*Directions*.
(1) In the NERSC survey results, what percentage of respondents said they perform all of their data analysis and visualization elsewhere?
(2) Please translate this sentence from the NERSC survey results into French: "We use a custom-written IDL library for analysis, and seaborg has an adequate number of IDL licenses."
(3) Continue the NERSC survey results from the last line shown, adding the next few user comments in the same format.

NERSCPowering Scientific Discovery for 50 Years

2004 User Survey Results

Visualization and Data Analysis

Where do you perform data analysis and visualization of data produced at NERSC?

 

LocationResponsesPercent
All at NERSC 12 5.8%
Most at NERSC 33 16.0%
Half at NERSC, half elsewhere 40 19.4%
Most elsewhere 57 27.7%
All elsewhere 49 23.8%
I don't need data analysis or visualization 15 7.3%

Are your data analysis and visualization needs being met? In what ways do you make use of NERSC data analysis and visualization resources? In what ways should NERSC add to or improve these resources?

[Read all 80 responses]

 

20   Comments about Seaborg use
15   Don't use / don't need
11   Requests for additional services
10   Interactions with Visualization Group members
10   Do data analysis / visualization locally
8   Comments about PDSF use
7   Services meet our needs
1   Comments about the Math Server Newton

 

Comments about Seaborg use:   20 responses

Just need to have GrADs, NCL, NCO, ferret on Seaborg.

NERSC response: ferret and NCAR/NCL are installed on escher. NCAR/NCL is installed on seaborg. For the others, you may formally request that the center obtain and install software by completing the Software Request Form.

Yes-- no significant or unusual needs (mostly using idl)

Data analysis and visualization is fine. We use a custom-written IDL library for analysis, and seaborg has an adequate number of IDL licenses.

... I do some runtime visualization using standard pgn library.

*Extracted records*.
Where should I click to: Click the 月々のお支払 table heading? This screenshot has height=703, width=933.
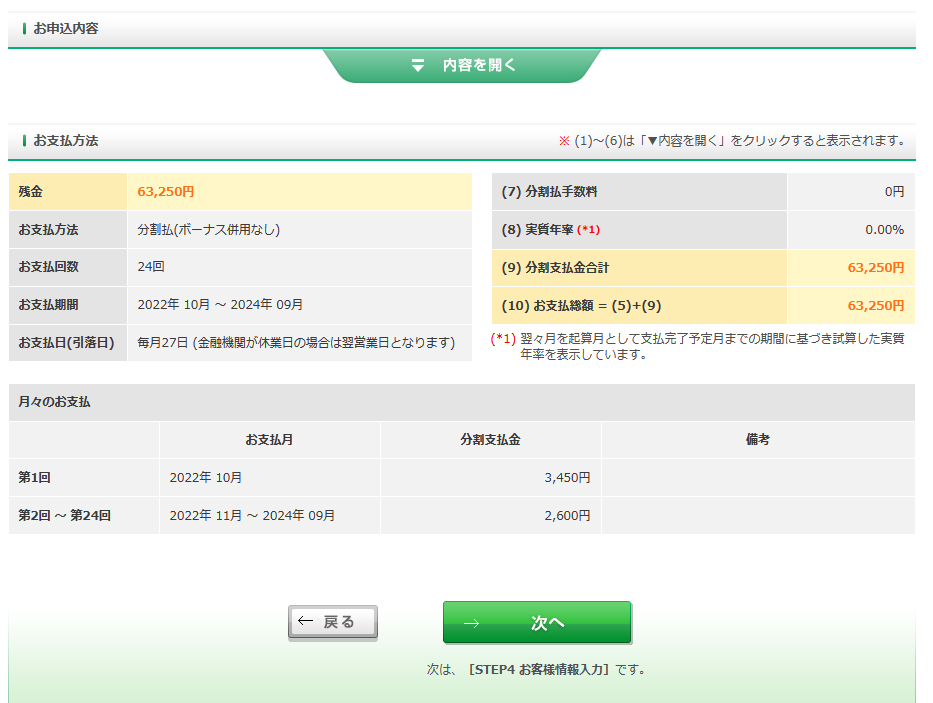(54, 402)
--
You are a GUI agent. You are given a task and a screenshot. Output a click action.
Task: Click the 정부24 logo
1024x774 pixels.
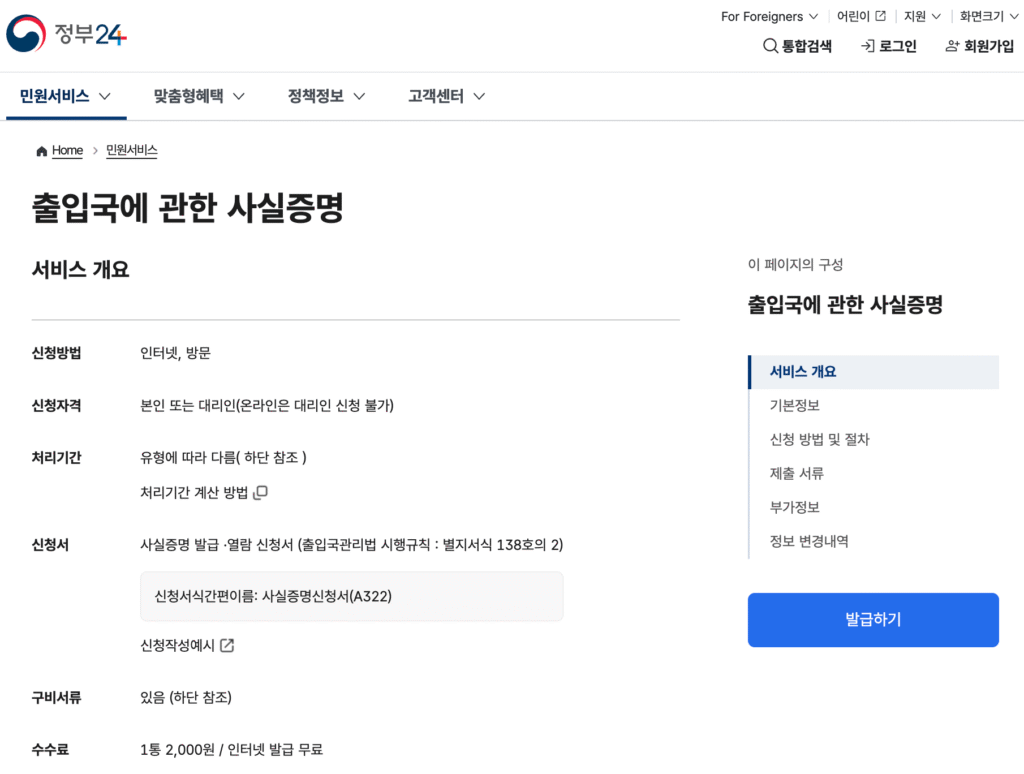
--
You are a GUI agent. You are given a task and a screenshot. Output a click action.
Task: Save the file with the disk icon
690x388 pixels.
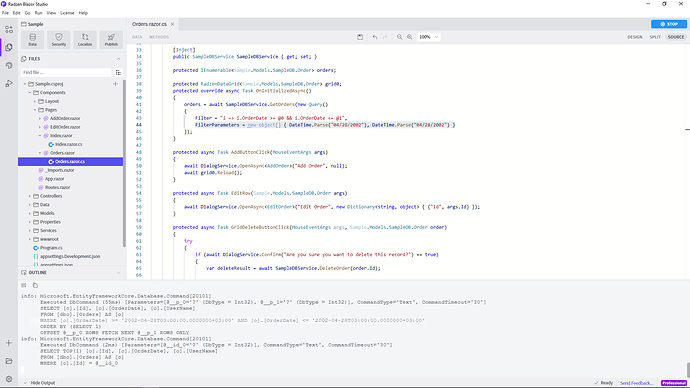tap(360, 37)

*Responses to the tasks*.
(1) 23.8%

(2) Nous utilisons une bibliothèque IDL écrite sur mesure pour l'analyse, et seaborg dispose d'un nombre suffisant de licences IDL.

(3)
I am a frequent user of the IDL software on seaborg. The service is basically flawless, very satisfactory, reliable and useful. The occasional problem is the lack of available licenses (which have been recently really sporadic). The other issue is the tight run time limit for the interactive jobs which applies also to IDL runs and prevents a full exploitation of the IDL capabilities in terms of the image processing, basic mathematical operations etc.

NERSC response: You may wish to consider using the visualization server escher (to be upgraded to DaVinci, an 8-CPU SGI Altix system, in the first half of 2005) for your IDL processing. Interactive time limits are much longer (essentially unlimited) on the vis server.

For some of our data analysis, we use serial queues just to get access to memory. This seems like a waste of resources. If other options are available, then it would be nice to know about them.

NERSC response: When the new vis server, DaVinci (an 8-CPU SGI Altix system) goes into production in the first half of 2005 it will likely offer batch queues that you may find useful.

Currently, most data analysis is done offsite. However, I do occasionally run serial jobs on Seaborg to perform post-processing of data. We are looking at making greater use of Escher in the future.

yes. I like the serial queues on Seaborg for post-processing.

In practice, I only use gnuplot on NERSC. More easy to use and powerful (e.g, plotting molecules) visualization tool will be helpful. They should be on seaborg, so the calculated data can be analyzed immediately. Anything requires the transfer of data to another machine will not be so useful as an analytical tool.

NERSC response: garlic, vmd and rasmol (molecular viewers) are installed on both escher and seaborg.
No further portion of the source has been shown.